PROBLEM TO WORK ON> Copy the part of the Argo Rollouts text below between "Canary + Prometheus" and "exceeds a threshold.", inclusive, word for word.

Then define the Rollout resource:

# k8s/rollouts/my-app-rollout.yaml
apiVersion: argoproj.io/v1alpha1
kind: Rollout
metadata:
  name: my-app
spec:
  replicas: 3
  selector:
    matchLabels:
      app: my-app
  strategy:
    blueGreen:
      activeService: my-app-active       # Service currently receiving traffic
      previewService: my-app-preview     # Preview service for the new version
      autoPromotionEnabled: false        # Switch only after manual approval
      scaleDownDelaySeconds: 300         # Keep old version for 5 minutes after switch (for rollback)
  template:
    spec:
      containers:
      - name: my-app
        image: my-app:v2.0
        readinessProbe:
          httpGet:
            path: /health
            port: 8080
          initialDelaySeconds: 10
          periodSeconds: 5

After deploying the new version, you can validate it against the my-app-preview service, then switch with the following command when ready. The Argo Rollouts CLI can be installed using the kubectl plugin method described in the official documentation:

# Manual promotion with Argo Rollouts CLI
kubectl argo rollouts promote my-app -n production
 
# When rollback is needed
kubectl argo rollouts abort my-app -n production

Our team ran with autoPromotionEnabled: false for the first six months. We had the QA team validate directly against the preview service before switching traffic, and that habit helped us preemptively prevent several potential incidents.

Canary + Prometheus Automated Analysis — Validating with Real Traffic

Canary is an approach of "sending a little ahead first for real-user validation." By integrating Argo Rollouts' AnalysisTemplate with Prometheus, you can configure automatic rollback when the error rate exceeds a threshold.

INFORMATION SUPPLIED>

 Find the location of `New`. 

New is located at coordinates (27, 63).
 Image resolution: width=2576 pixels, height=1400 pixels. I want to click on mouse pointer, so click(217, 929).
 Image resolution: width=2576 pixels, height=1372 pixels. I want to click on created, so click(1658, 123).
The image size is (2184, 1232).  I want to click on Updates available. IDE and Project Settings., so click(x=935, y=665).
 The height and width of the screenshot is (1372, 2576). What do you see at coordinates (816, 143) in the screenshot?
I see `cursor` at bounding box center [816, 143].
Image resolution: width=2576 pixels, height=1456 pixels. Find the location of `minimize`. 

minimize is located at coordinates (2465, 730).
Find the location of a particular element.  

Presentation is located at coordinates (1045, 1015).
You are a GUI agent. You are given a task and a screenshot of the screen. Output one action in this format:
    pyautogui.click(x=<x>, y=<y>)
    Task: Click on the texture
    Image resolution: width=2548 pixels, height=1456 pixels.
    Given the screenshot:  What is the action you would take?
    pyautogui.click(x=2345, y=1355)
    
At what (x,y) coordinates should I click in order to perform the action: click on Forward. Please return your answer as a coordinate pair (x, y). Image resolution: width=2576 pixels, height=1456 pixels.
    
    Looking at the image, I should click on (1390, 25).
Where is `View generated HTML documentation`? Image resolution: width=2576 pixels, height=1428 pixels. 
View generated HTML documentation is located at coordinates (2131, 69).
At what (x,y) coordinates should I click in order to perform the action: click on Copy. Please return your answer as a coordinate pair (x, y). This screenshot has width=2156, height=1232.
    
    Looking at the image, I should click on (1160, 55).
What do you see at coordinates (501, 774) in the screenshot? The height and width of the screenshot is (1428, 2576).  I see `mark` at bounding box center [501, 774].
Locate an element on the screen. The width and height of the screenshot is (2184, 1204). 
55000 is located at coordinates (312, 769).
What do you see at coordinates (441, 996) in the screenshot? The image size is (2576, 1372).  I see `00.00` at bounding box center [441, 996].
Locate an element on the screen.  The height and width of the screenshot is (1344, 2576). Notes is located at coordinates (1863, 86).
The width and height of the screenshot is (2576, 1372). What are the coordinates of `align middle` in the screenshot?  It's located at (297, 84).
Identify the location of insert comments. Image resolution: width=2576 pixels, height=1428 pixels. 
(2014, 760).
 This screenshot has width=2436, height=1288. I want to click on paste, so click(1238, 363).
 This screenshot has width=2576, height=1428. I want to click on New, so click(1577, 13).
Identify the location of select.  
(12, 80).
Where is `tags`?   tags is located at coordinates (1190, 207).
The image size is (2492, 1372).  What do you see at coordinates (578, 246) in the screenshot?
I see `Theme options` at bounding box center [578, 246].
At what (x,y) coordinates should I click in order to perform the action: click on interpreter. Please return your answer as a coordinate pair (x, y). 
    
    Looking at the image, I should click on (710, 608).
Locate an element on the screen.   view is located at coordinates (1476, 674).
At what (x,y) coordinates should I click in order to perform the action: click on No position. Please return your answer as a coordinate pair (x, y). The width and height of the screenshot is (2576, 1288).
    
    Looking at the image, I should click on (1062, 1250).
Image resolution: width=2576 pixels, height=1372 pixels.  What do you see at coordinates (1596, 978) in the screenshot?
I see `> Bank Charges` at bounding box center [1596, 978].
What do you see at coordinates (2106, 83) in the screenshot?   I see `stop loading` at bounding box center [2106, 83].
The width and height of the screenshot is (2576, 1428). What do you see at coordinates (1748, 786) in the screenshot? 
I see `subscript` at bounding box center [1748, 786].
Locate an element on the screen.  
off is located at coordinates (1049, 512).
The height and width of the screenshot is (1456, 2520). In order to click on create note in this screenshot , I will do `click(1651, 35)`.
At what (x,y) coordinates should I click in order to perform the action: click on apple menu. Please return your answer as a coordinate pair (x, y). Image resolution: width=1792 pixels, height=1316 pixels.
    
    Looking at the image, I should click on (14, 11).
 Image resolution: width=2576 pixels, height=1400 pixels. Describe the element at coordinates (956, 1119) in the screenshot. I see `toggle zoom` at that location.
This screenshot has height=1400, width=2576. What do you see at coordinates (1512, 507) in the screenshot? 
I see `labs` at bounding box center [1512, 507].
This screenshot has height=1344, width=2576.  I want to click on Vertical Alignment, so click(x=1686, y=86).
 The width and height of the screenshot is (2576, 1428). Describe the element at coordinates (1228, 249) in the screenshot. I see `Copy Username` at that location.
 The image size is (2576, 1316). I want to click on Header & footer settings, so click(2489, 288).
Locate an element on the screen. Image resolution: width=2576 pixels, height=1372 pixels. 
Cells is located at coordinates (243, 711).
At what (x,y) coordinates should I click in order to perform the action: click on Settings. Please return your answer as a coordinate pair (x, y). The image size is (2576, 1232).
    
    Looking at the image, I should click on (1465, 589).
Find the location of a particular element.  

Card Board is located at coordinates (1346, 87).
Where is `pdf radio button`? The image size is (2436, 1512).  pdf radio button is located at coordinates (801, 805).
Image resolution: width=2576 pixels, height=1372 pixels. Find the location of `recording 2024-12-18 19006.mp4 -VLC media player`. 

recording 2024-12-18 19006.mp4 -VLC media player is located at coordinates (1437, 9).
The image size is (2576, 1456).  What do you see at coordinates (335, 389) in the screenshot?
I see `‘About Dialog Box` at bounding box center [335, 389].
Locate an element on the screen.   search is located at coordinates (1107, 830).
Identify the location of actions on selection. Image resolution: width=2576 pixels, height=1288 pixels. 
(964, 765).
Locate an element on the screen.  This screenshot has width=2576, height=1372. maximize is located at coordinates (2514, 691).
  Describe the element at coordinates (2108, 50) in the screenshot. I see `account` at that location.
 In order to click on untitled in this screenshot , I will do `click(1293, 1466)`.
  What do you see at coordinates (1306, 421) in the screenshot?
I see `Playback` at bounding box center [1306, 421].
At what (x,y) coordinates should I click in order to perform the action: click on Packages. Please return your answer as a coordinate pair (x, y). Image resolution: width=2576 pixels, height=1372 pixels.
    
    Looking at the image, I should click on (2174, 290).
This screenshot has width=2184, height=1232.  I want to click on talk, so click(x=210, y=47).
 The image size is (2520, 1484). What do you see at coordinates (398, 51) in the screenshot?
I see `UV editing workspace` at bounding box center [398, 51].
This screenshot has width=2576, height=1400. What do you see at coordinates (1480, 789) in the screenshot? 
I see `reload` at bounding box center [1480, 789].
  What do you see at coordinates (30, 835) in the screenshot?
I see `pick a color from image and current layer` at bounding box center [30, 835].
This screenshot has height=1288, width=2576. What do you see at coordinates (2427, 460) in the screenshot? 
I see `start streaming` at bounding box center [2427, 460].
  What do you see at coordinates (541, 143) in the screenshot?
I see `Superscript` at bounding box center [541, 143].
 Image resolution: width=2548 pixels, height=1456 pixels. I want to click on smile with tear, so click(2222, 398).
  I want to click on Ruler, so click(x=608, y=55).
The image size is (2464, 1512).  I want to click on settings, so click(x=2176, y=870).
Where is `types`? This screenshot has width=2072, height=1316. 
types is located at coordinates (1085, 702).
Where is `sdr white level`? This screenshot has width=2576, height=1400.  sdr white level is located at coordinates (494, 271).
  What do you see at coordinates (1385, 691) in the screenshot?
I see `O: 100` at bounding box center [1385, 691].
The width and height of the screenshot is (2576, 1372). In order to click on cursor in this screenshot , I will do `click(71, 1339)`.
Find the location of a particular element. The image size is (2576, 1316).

EXERCISE ANSWER>
Canary + Prometheus Automated Analysis — Validating with Real Traffic

Canary is an approach of "sending a little ahead first for real-user validation." By integrating Argo Rollouts' AnalysisTemplate with Prometheus, you can configure automatic rollback when the error rate exceeds a threshold.